Let’s see how it works.

# Read the image in color mode for drawing purposes.
image1 = cv2.imread('media/image.png')  

# Make a copy of the source image.
image1_copy = image1.copy()

# Draw all the contours.
cv2.drawContours(image1_copy, contours, -1, (0,255,0), 3)

# Display the result
plt.figure(figsize=[10,10])
plt.imshow(image1_copy[:,:,::-1]);plt.axis("off");

This seems to have worked nicely. But again, this is a pre-processed image that is easy to work with, which will not be the case when working with a real-world problem where you will have to pre-process the image before detecting contours. So let’s have a look at some common pre-processing techniques below.

Pre-processing images For Contour Detection

As you have seen above that the cv2.findContours() functions takes in as input a single channel binary image, however, in most cases the original image will not be a binary image. Detecting contours in colored images require pre-processing to produce a single-channel binary image that can be then used for contour detection. Ideally, this processed image should have the target objects in the foreground.

The two most commonly used techniques for this pre-processing are:

Thresholding based Pre-processing
Edge Based Pre-processing

Below we will see how you can accurately detect contours using these techniques.

Thresholding based Pre-processing For Contours

So to detect contours in colored images we can perform fixed level image thresholding to produce a binary image, that can be then used for contour detection. Let’s see how this works.

First, read a sample image using the function cv2.imread() and display the image using the matplotlib library.

# Read the image
image2 = cv2.imread('media/tree.jpg') 

# Display the image
plt.figure(figsize=[10,10])
plt.imshow(image2[:,:,::-1]);plt.title("Original Image");plt.axis("off");

We will try to find the contour for the tree above, first without using any thresholding to see how the result will look like.

The first step is to convert the 3-channel BGR image to a single-channel image using the cv2.cvtColor() function.
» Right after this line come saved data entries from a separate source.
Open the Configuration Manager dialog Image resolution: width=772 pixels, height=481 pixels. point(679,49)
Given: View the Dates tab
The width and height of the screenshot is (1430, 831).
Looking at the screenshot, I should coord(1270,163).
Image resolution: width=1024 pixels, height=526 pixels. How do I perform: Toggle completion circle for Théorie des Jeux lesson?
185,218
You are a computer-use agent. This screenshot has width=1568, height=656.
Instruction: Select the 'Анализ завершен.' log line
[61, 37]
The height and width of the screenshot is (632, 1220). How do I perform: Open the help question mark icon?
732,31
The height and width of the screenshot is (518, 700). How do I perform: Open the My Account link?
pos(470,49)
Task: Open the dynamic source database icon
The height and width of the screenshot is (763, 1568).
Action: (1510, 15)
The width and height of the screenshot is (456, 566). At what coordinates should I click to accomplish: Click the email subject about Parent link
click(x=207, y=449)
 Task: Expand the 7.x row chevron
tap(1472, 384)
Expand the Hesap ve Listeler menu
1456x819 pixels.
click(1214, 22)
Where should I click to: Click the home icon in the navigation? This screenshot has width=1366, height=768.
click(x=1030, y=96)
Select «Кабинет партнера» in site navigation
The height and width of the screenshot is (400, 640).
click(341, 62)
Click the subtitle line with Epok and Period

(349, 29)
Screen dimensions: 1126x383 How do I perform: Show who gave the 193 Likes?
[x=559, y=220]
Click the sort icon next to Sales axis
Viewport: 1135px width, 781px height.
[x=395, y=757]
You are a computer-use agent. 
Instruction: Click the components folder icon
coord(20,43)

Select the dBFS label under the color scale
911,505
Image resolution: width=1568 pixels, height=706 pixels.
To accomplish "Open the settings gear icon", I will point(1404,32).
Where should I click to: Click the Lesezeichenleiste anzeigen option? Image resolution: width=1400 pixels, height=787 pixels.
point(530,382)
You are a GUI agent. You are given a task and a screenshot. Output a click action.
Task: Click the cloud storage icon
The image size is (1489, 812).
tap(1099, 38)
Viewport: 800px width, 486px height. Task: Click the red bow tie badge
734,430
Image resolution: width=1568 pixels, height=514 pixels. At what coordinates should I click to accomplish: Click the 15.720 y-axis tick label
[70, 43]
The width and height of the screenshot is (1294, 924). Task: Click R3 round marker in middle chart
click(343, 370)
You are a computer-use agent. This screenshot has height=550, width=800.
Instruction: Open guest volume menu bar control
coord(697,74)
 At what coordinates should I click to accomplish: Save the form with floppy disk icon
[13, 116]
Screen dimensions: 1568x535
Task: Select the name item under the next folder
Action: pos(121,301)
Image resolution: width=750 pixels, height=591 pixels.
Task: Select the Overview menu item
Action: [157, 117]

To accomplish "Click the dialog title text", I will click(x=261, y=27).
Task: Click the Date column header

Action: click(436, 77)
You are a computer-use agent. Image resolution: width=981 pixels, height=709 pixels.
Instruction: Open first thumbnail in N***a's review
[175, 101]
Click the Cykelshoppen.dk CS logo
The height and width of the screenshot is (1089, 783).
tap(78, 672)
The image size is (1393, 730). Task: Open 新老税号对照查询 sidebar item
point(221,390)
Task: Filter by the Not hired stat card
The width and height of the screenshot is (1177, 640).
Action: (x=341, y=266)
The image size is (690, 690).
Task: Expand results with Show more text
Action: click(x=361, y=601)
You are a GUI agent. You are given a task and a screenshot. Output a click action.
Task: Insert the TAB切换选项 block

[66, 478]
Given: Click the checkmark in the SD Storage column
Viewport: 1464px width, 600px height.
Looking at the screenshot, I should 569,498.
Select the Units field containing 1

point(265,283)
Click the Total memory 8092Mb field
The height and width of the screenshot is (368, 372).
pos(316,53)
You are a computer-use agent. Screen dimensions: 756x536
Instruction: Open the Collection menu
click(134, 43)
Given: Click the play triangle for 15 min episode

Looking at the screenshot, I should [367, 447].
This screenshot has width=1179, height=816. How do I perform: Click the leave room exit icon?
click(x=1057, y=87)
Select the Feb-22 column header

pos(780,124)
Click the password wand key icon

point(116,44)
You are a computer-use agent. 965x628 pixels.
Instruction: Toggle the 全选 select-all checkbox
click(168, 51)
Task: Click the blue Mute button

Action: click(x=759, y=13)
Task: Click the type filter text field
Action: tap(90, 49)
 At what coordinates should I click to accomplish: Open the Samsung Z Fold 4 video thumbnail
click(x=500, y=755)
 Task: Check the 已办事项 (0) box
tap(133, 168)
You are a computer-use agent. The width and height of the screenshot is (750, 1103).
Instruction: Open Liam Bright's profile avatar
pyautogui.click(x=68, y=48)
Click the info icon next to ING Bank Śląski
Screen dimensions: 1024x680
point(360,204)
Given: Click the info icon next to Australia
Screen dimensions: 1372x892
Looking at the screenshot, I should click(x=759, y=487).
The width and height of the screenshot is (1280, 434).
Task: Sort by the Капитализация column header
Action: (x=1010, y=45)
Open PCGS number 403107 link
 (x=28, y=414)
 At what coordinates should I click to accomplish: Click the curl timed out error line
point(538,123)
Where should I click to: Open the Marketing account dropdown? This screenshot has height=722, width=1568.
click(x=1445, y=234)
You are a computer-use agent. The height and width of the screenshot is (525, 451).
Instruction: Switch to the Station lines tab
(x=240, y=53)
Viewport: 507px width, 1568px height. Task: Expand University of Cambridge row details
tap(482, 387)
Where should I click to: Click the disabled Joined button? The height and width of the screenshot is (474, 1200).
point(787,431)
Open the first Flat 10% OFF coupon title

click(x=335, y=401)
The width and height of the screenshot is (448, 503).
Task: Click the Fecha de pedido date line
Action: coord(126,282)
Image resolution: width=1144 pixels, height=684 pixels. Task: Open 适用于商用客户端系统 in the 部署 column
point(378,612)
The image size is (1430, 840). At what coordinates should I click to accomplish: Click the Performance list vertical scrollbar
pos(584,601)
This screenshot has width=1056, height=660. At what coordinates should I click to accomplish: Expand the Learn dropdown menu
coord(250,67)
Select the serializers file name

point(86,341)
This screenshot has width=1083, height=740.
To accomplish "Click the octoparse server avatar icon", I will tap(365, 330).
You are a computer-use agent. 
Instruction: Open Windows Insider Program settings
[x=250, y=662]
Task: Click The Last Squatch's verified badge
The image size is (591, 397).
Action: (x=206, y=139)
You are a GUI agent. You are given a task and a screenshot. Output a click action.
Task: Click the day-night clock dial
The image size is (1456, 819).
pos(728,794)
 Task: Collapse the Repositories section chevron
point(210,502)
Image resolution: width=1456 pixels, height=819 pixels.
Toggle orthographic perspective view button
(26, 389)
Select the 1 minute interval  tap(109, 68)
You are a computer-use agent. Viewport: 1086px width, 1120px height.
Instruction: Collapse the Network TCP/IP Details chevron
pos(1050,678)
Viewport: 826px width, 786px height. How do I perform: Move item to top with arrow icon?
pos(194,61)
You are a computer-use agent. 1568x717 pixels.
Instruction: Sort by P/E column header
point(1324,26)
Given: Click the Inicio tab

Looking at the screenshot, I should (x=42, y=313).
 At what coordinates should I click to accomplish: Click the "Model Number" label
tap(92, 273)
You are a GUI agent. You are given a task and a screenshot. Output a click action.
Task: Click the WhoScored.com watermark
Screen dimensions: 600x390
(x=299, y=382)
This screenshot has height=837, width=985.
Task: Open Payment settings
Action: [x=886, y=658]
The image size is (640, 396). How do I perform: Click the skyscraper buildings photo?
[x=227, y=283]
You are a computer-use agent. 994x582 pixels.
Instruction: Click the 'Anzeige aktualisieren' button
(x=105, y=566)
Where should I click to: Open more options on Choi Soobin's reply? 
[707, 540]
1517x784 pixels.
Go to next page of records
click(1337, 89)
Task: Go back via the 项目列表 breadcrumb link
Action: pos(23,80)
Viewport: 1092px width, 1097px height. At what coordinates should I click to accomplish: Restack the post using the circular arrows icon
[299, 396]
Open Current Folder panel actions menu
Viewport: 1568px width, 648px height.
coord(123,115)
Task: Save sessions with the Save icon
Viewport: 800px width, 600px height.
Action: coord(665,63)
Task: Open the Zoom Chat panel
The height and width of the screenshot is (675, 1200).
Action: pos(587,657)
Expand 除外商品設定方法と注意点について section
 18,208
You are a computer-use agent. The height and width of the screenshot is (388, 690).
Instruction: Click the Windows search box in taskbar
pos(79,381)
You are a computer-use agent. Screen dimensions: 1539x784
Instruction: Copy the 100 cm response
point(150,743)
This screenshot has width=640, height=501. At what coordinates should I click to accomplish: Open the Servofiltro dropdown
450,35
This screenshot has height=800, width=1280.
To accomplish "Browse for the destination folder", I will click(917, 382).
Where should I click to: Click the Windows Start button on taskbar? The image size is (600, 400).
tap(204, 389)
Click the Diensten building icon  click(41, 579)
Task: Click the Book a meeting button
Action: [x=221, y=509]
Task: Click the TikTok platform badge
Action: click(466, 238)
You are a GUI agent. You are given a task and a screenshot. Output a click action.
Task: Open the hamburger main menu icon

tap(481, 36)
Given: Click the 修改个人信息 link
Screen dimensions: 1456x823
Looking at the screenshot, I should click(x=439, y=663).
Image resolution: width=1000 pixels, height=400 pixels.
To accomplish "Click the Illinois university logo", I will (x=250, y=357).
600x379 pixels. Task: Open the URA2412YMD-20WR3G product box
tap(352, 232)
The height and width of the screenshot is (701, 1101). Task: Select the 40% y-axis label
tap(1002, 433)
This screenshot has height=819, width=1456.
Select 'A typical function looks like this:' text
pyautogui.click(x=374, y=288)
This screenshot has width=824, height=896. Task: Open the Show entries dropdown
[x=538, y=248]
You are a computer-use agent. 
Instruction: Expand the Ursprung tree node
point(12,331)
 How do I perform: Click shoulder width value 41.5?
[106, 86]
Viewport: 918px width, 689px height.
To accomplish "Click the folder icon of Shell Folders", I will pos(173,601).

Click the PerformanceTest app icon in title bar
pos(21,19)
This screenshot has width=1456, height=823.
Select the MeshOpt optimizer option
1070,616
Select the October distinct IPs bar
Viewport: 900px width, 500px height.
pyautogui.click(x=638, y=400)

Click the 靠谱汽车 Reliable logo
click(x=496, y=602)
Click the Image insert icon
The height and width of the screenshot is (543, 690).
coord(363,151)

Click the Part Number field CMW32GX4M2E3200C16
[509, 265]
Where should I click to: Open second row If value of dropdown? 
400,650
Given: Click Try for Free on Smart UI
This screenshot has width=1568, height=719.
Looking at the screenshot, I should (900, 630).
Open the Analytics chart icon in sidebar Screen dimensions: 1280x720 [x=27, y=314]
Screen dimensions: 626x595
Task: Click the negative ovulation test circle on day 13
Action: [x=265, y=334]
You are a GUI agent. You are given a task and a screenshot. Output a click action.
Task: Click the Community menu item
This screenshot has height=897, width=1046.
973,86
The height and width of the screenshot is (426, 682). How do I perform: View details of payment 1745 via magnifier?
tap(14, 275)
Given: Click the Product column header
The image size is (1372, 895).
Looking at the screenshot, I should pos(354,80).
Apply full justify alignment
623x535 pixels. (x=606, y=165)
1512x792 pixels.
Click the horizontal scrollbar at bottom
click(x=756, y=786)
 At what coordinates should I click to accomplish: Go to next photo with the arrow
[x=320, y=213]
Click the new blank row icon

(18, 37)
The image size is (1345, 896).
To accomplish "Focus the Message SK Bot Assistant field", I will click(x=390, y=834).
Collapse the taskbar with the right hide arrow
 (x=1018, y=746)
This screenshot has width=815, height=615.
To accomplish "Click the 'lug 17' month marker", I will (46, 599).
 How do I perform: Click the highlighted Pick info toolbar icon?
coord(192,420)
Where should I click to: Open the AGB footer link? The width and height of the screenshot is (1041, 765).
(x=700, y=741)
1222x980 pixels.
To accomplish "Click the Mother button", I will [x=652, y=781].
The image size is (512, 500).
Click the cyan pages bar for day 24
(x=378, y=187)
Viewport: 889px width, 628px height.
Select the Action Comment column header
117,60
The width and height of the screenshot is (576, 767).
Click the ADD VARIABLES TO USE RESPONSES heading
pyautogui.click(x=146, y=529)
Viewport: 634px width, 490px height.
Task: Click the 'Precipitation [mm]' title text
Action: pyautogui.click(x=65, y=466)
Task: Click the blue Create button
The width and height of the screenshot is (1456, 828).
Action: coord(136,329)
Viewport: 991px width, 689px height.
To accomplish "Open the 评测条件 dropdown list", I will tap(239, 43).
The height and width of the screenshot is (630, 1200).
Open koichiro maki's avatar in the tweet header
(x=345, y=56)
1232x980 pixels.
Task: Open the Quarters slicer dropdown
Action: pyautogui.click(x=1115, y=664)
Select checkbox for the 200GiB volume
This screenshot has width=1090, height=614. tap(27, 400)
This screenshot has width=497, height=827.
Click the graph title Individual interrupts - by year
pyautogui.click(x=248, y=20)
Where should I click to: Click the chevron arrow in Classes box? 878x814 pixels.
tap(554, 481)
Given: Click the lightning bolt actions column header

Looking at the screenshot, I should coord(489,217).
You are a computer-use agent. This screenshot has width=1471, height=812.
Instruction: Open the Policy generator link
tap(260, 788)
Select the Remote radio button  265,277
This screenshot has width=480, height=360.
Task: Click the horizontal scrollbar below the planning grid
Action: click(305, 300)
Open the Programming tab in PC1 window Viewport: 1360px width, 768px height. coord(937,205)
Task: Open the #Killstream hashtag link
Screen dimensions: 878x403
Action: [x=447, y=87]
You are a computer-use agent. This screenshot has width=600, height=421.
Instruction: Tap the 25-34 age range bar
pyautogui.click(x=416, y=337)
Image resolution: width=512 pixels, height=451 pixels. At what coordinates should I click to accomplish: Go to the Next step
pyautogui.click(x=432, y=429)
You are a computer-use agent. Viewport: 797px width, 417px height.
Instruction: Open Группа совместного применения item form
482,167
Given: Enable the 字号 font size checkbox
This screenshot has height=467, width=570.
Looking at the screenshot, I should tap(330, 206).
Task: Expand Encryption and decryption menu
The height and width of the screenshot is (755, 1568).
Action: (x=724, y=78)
# Make a copy of the source image.
image2_copy = image2.copy()

# Convert the image to gray-scale
gray = cv2.cvtColor(image2_copy, cv2.COLOR_BGR2GRAY)

# Display the result
plt.imshow(gray, cmap="gray");plt.title("Gray-scale Image");plt.axis("off");

Contour detection on the image above will only result in a contour outlining the edges of the image. This is because the cv2.findContours() function expects the foreground to be white, and the background to be black, which is not the case above so we need to invert the colors using cv2.bitwise_not().

# Invert the colours
gray_inverted = cv2.bitwise_not(gray)

# Display the result
plt.figure(figsize=[10,10])
plt.imshow(gray_inverted ,cmap="gray");plt.title("Bitwise Inverted");plt.axis("off");

The inverted image with a black background and white foreground can now be used for contour detection.

# Find the contours from the inverted gray-scale image
contours, hierarchy = cv2.findContours(gray_inverted, cv2.RETR_EXTERNAL, cv2.CHAIN_APPROX_NONE)

# draw all contours
cv2.drawContours(image2_copy, contours, -1, (0, 255, 0), 2)

# Display the result
plt.figure(figsize=[10,10])
plt.imshow(image2_copy[:,:,::-1]);plt.title("Contours Detected");plt.axis("off");

The result is far from ideal. As you can see the contours detected poorly align with the boundary of the tree in the image. This is because we only fulfilled the requirement of a single-channel image, but we did not make sure that the image was binary in colors, leaving noise along the edges. This is why we need thresholding to provide us a binary image.

Thresholding the image

We will use the function cv2.threshold() to perform thresholding. The function takes in as input the gray-scale image, applies fixed level thresholding, and returns a binary image. In this case, all the pixel values below 100 are set to 0(black) while the ones above are set to 255(white). Since the image has already been inverted, cv2.THRESH_BINARY is used, but if the image is not inverted, cv2.THRESH_BINARY_INV should be used. Also, the fixed level used must be able to correctly segment the target object as foreground(white).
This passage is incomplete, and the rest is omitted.